Home Health Agencies
Because of DRA-95, the home health payment rate for 2006 would be frozen under the legislation, and beginning in 2007, home health agencies (HHAs) would be required to report quality data and receive an incentive payment for provision of high quality care. HHAs serving rural beneficiaries would see a one-year five percent add-on payment under the legislation. These provisions will decrease Medicare spending by $2 billion from 2006 to 2010.
Therapy Caps and Exception Process
Medicare outpatient therapy caps went into effect January 1, 2006. The Centers for Medicare and Medicaid Services (CMS) issued instructions to its providers on February 13, 2006, outlining the exception process. Providers will have 30 days in which to implement the exception process.
CMS has outlined two methods to implement the Medicare therapy cap exception process, automatic exceptions and manual exceptions. CMS does anticipate that the majority of beneficiaries who require services in excess of the caps will qualify for the automatic exceptions. Please refer to the attached CMS fact sheet for further details regarding the exception process. In addition, the fact sheet does provide the excepted diagnoses for the automatic method. We have also attached the updated portion of the CMS manual to address exceptions and the process for manual exceptions.

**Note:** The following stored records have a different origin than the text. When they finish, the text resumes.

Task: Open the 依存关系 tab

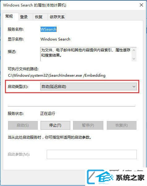Action: point(57,17)
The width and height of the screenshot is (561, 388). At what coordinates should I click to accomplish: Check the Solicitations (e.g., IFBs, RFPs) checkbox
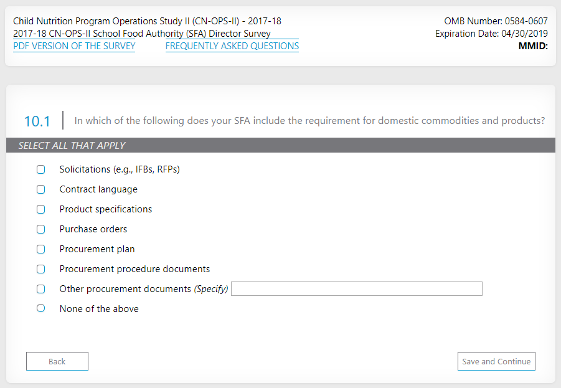(x=41, y=169)
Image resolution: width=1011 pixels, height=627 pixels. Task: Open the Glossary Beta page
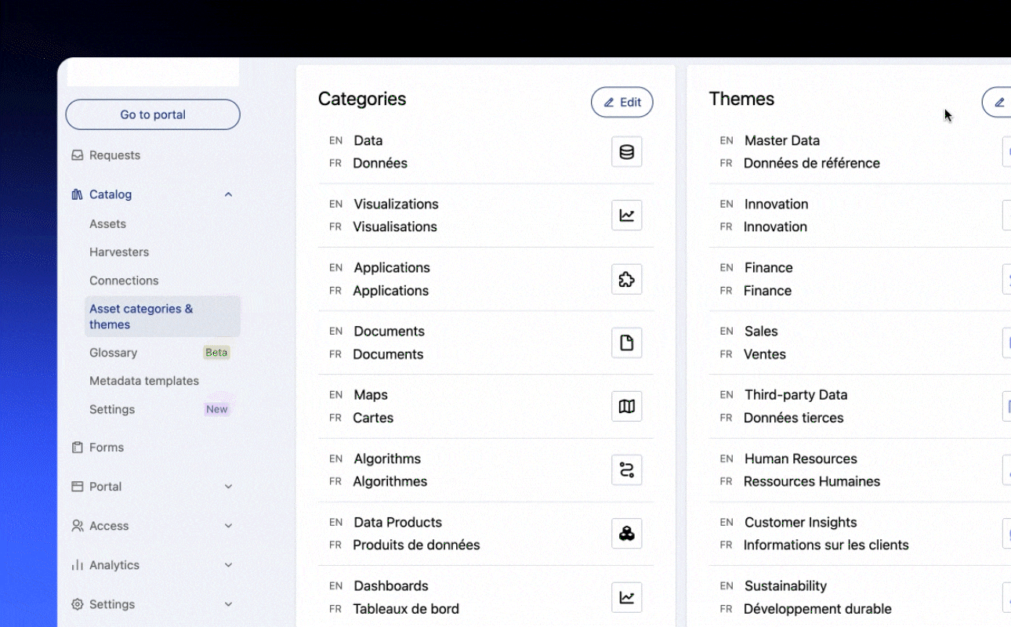tap(114, 353)

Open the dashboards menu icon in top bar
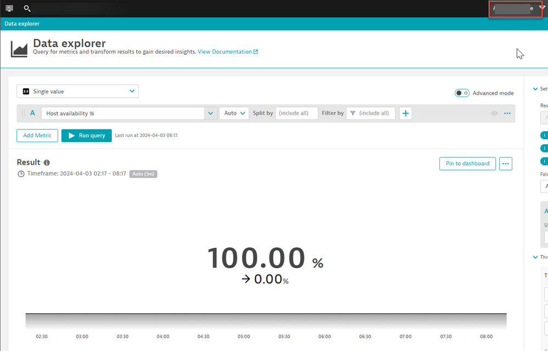[x=9, y=8]
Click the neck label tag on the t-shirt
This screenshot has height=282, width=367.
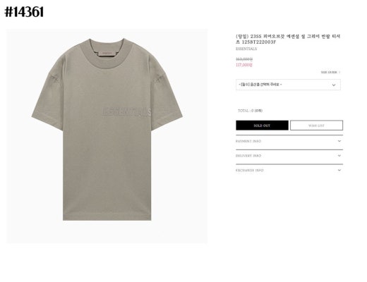click(107, 53)
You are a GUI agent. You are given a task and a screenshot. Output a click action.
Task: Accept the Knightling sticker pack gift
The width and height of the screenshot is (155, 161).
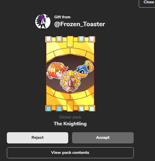coord(103,138)
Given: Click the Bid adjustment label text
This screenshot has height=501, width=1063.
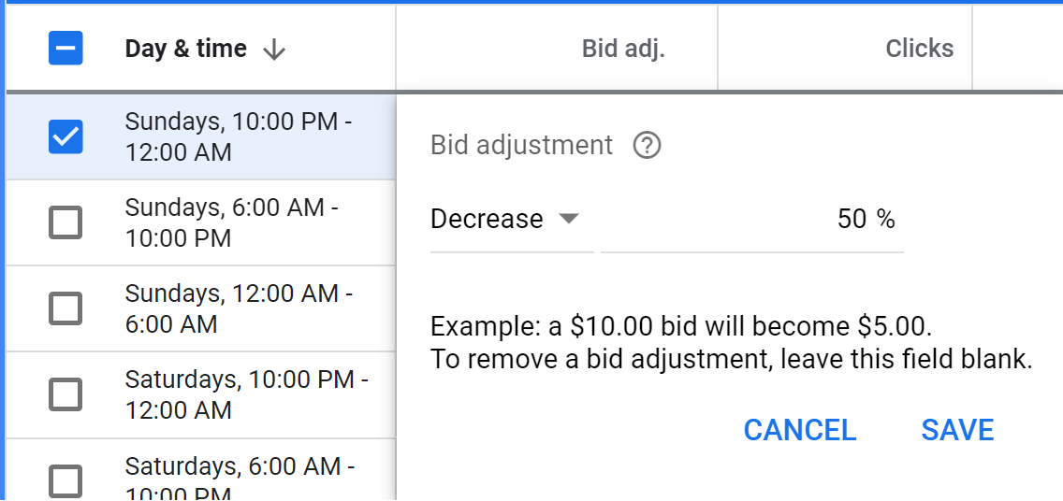Looking at the screenshot, I should (521, 145).
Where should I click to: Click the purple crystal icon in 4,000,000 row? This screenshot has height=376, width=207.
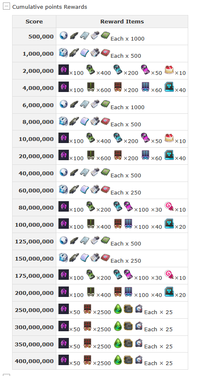64,87
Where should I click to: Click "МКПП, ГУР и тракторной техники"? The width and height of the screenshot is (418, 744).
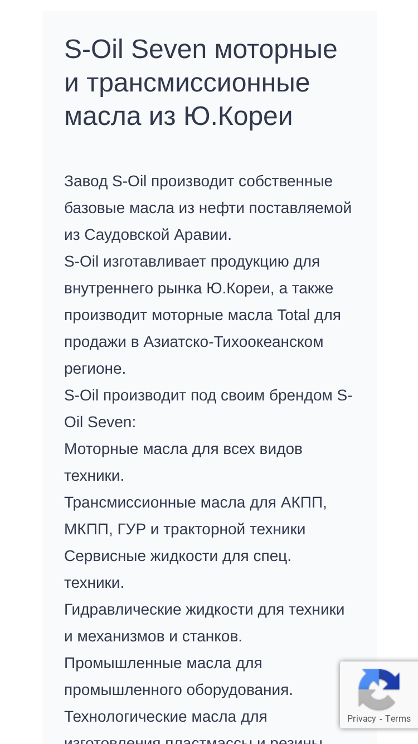[185, 529]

2006 Medicare Part B Fee Schedule Updated
Medicare reimbursement rates for Part B are frozen at the 2005 levels, avoiding the 4.4% cut. CMS has reported that they will begin reprocessing any claims for 2006 services that were submitted prior to the bill's enactment. The fee screen amounts vary slightly from 2005 amounts due to the conversion factor. We have attached the updated 2006 Medicare Part B Fee Schedule for Outpatient Rehabilitation services. Please forward this schedule to your business office as these updated Part B fee screens are effective for January 2006 billings.